The Art for Change Prize invited emerging artists from around the world to creatively respond to the theme of “Equality” for the chance to win a grand prize of £10 000 (about R217 000).

According to the organisers, they received over 2 500 entries from artists in 130 countries.

On December 8, the organisers, M&C Saatchi Group and Saatchi Gallery, announced the six regional winners of their annual international art initiative.

Neo Mashigo, chief creative officer at M&C Saatchi Abel South Africa and Art for Change judge, said: “Africa is brimming with talent and the world is waking up to Africa’s creative prowess. The talent available on the continent is monumental. I’m excited to see what the world would look like if Africa, the world’s second-largest and second-most populous continent, unleashed its full creative potential. Art for Change will provide a platform to showcase African creatives and African creativity on a world stage.”

According to Nnorom, his body of work is made from pieces of Ankara fabric/ African wax print fabrics collected from either tailors’ debris or cast-off clothes from homes, and waste foams from furniture workshops, wrapped and stitched into bubbles of various colours and sizes through sewing, rolling, tying, stringing, suspending and cutting, which navigates boundaries between textiles, painting and sculpture in a poetic rendition.
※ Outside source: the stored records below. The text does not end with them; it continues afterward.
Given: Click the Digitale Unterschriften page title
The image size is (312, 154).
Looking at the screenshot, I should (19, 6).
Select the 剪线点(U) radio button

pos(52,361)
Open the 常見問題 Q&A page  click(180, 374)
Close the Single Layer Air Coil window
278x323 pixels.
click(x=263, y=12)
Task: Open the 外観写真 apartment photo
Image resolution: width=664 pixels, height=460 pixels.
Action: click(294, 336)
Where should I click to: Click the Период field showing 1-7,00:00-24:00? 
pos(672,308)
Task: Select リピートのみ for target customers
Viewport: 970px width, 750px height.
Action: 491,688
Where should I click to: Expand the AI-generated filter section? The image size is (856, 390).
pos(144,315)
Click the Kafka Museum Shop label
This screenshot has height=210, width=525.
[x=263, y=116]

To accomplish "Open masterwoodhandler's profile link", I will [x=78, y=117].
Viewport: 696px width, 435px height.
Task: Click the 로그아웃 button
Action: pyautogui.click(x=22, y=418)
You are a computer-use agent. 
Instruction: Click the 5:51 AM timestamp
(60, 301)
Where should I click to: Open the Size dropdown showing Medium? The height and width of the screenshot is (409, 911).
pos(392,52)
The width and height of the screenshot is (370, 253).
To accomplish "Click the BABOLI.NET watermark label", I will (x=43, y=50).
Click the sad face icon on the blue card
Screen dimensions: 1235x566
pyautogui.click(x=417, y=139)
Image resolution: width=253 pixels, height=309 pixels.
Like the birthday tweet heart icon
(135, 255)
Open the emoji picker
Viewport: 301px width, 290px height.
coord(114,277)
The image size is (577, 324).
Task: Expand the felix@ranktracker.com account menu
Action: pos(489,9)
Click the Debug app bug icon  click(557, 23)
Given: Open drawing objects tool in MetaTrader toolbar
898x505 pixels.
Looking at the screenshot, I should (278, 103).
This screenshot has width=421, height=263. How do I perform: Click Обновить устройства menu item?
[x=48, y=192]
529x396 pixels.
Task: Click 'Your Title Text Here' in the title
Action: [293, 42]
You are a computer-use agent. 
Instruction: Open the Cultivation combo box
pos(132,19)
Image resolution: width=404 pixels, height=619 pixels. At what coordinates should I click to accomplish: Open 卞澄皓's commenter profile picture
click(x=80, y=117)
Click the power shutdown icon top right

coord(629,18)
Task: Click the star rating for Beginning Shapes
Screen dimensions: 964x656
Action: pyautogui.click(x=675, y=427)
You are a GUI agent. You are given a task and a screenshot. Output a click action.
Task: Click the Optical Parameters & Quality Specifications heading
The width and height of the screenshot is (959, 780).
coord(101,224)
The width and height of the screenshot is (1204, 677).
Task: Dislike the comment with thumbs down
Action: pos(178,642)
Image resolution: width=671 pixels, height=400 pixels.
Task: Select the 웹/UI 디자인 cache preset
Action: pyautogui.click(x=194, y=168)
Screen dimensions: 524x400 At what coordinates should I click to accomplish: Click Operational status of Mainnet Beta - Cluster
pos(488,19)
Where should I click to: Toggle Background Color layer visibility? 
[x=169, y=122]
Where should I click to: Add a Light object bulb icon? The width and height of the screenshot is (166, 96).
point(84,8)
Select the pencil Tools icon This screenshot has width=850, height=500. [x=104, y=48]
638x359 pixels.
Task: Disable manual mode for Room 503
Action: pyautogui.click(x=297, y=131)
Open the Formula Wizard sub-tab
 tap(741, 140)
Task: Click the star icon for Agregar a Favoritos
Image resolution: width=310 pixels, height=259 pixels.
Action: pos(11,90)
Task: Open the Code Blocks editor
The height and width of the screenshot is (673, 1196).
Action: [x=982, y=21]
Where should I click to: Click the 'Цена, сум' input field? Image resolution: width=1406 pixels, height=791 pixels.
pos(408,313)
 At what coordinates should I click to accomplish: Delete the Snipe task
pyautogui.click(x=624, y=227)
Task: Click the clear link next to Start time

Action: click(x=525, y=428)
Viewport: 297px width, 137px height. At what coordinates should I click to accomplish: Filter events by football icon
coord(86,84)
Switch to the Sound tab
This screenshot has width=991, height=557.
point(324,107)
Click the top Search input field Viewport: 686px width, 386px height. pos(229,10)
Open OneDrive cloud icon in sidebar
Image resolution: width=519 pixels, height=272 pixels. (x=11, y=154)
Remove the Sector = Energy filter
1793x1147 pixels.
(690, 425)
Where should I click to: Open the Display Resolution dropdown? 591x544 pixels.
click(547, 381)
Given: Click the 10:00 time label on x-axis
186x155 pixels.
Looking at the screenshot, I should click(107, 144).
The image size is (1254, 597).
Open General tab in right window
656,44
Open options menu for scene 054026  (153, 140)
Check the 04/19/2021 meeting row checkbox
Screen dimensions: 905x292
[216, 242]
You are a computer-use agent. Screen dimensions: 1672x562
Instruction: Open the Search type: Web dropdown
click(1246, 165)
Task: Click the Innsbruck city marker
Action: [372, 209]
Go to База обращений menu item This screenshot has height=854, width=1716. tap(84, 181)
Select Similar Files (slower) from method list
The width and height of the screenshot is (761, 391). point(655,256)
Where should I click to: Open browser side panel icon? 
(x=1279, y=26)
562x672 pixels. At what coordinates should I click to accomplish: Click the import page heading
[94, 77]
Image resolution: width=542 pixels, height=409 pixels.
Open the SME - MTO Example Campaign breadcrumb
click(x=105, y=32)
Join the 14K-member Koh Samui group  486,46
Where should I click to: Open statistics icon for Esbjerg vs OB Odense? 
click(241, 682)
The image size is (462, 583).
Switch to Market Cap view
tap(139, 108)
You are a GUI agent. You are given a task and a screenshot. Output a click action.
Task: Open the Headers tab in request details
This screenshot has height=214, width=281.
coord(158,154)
“I am interested in the identity and meaning that fabrics represent, especially the Ankara fabric which is mostly consumed in my local community and West Africa. Fabric suggests to me a social structure or social organisation that weaves humanity into society, in the case of ‘fabric of society’ or ‘social fabric’. However, it is peculiar to different societies, while ‘bubble’ suggests a structure that holds or stores something for a period. My work processes through actions like cutting, rolling, stitching, sewing and installation to engage viewers in self-interrogation, critical thinking and questioning of sociopolitical structures and the human conditions of what truth and conspiracy connote to our daily lives wrapped in bubbles,” he said.